Written instruction 1:
According to the forum thread on slow queries, how long do the author's query results take?
Written instruction 2:
Rewrite the records below, substituting "stop" for every "station" and keeping everything else the same. Omit the pictures.

Document:
3 big indices with very slow query

#1

I have 3 big indices (logs_2016, logs_2017 and logs_2018). They are about 200gb size and 200000000 docs count. I'm doing 99% of my queries by parameter user_id. Here's the mapping for logs_2017 e.g.:

{
  "logs_2017": {
    "mappings": {
      "log_item": {
        "_routing": {
          "required": true
        },
        "properties": {
          "@timestamp": {
            "type": "date",
            "format": "strict_date_optional_time||epoch_millis"
          },
          "app_id": {
            "type": "string",
            "index": "not_analyzed"
          },
          "user_id": {
            "type": "string",
            "index": "not_analyzed"
          },
          "description": {
            "type": "string"
          },
          "type_app": {
            "type": "long"
          },
          "os": {
            "type": "string",
            "index": "not_analyzed"
          },
          "session_id": {
            "type": "string",
            "index": "not_analyzed"

.. .
}
}
}
}
}
}

How I query (getting all logs for specific event_id and device_type, ordering by timestamp and session_id):

GET logs_2016,logs_2017,logs_2018/_search
{
  "query": {
    "bool": {
      "must": [
        {
         "match": {
           "user_id": "32232699237"
         } 
        },
        {
          "match": {
            "device_type": "31"
          }
        }
      ]
    }
  },
  "size":100,
  "from":0,
  "sort":[{"timestamp":{"order":"desc"}}, {"session_id":{"order":"desc"}}]
}

My results are very slow, 2-4 seconds. How can I improve query results, should I put more indices with the same last event_id number e.g. or maybe monthly indices (12 per year, but then I would do searching over 36 indices for 3 years)?

Screen grounding records:
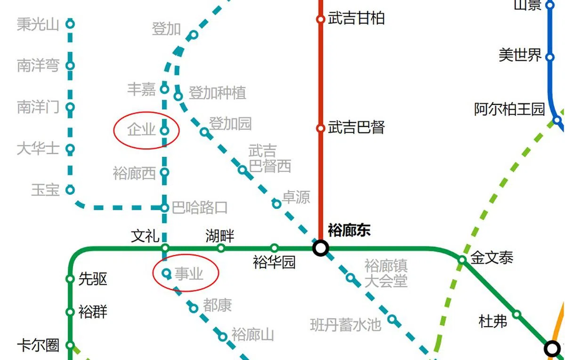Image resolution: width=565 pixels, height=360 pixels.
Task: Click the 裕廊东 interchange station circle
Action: pyautogui.click(x=321, y=248)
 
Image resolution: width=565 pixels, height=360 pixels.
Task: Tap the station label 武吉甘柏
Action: pyautogui.click(x=356, y=18)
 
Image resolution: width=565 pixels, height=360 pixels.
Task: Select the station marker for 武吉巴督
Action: pyautogui.click(x=321, y=128)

Complete output 1:
2-4 seconds.

Complete output 2:
Image resolution: width=565 pixels, height=360 pixels.
Task: Click the 裕廊东 interchange stop circle
Action: pyautogui.click(x=321, y=248)
 
Image resolution: width=565 pixels, height=360 pixels.
Task: Tap the stop label 武吉甘柏
Action: pyautogui.click(x=356, y=18)
 
Image resolution: width=565 pixels, height=360 pixels.
Task: Select the stop marker for 武吉巴督
Action: pyautogui.click(x=321, y=128)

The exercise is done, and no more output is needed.